Acute toxicity and tumor response in locally advanced rectal cancer after preoperative chemoradiotherapy with shortening of the overall treatment time using intensity-modulated radiotherapy with simultaneous integrated boost - A phase II trial
Mené sur 51 patients atteints d'un adénocarcinome rectal de stade II-III traité entre 2014 et 2015, cet essai de phase II évalue l'efficacité, du point de vue de la réponse complète pathologique, et la tolérabilité d'un traitement pré-opératoire combinant de façon concomitante une radiothérapie avec modulation d'intensité, ciblant la tumeur et la région pelvienne, et une chimiothérapie par capécitabine
Background and Purpose : This phase II study investigated the efficacy and safety of preoperative intensity modulated radiotherapy with a simultaneous integrated boost (IMRT-SIB) without dose escalation, concomitant with standard capecitabine chemotherapy in locally advanced rectal cancer.

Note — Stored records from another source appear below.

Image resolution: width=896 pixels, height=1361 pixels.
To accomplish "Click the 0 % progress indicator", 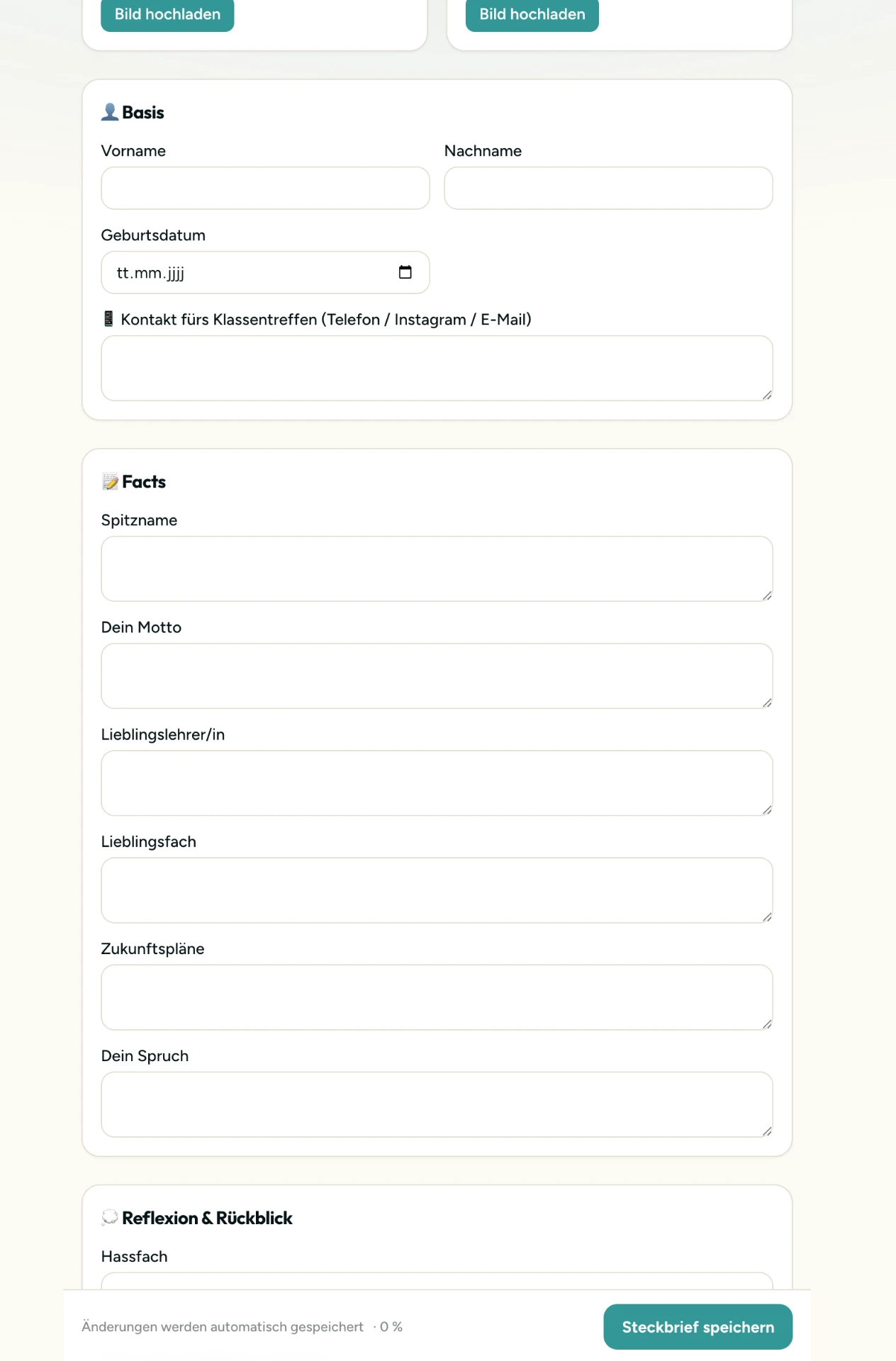I will click(x=391, y=1327).
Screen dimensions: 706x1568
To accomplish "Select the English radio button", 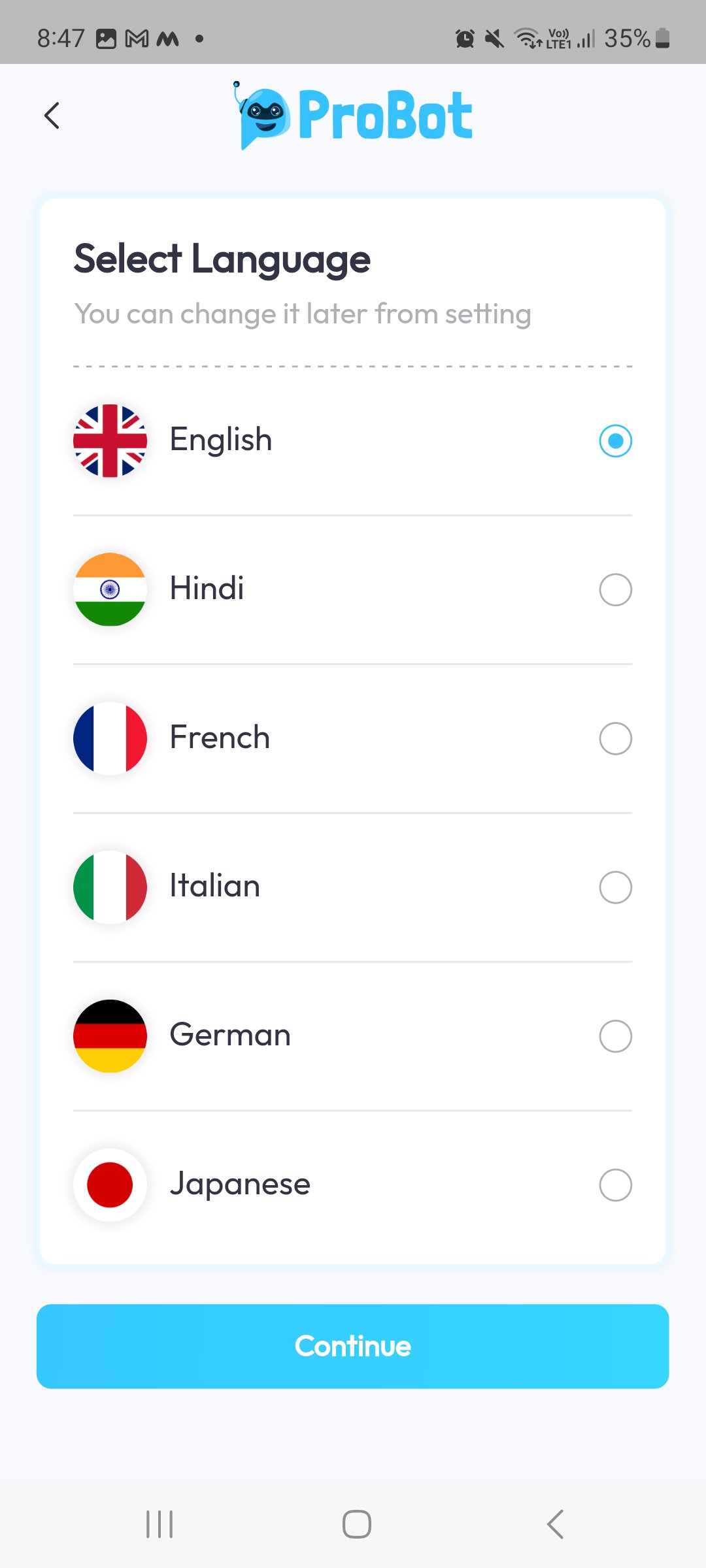I will coord(615,440).
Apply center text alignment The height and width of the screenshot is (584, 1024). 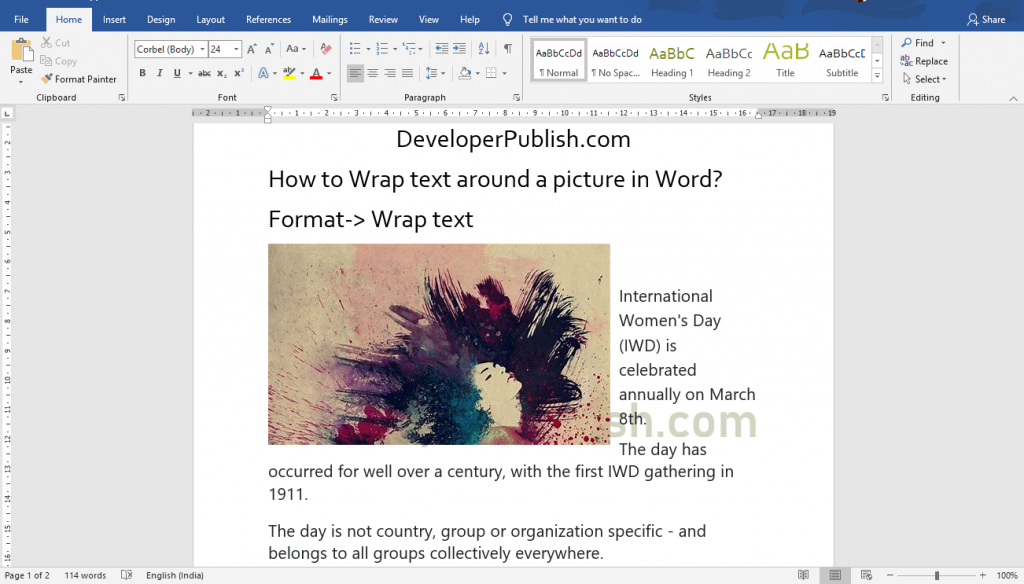pos(371,72)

Materials and Methods : Between January 2014 and March 2015, 51 patients with operable, stage II-III rectal adenocarcinoma received preoperative IMRT with pelvic dose of 41.8 Gy and simultaneously delivered 46.2 Gy to T2/3 and 48.4 Gy to T4 tumor in 22 fractions, concomitant with capecitabine, 825mg/m2/12h, including weekends. Primary endpoint was pathologic complete response (pCR). Results : Fifty patients completed preoperative treatment per protocol, and 47 underwent surgical resection. The sphincter preservation rate for the low rectal tumors was 62% and resection margins were free in all but one patient. Decrease in tumor and nodal stage was observed in 32 (68%) and 39 (83%) patients, respectively, with pCR achieved in 12 (25.5%) patients. There were only two G≥3 acute toxicities, with infectious enterocolitis in one and dermatitis over the sacral area due to the bolus effect of the treatment table in the second patient. Conclusions : Preoperative IMRT-SIB without dose escalation is well tolerated with a low acute toxicity profile and can achieve a high rate of pCR and downstaging.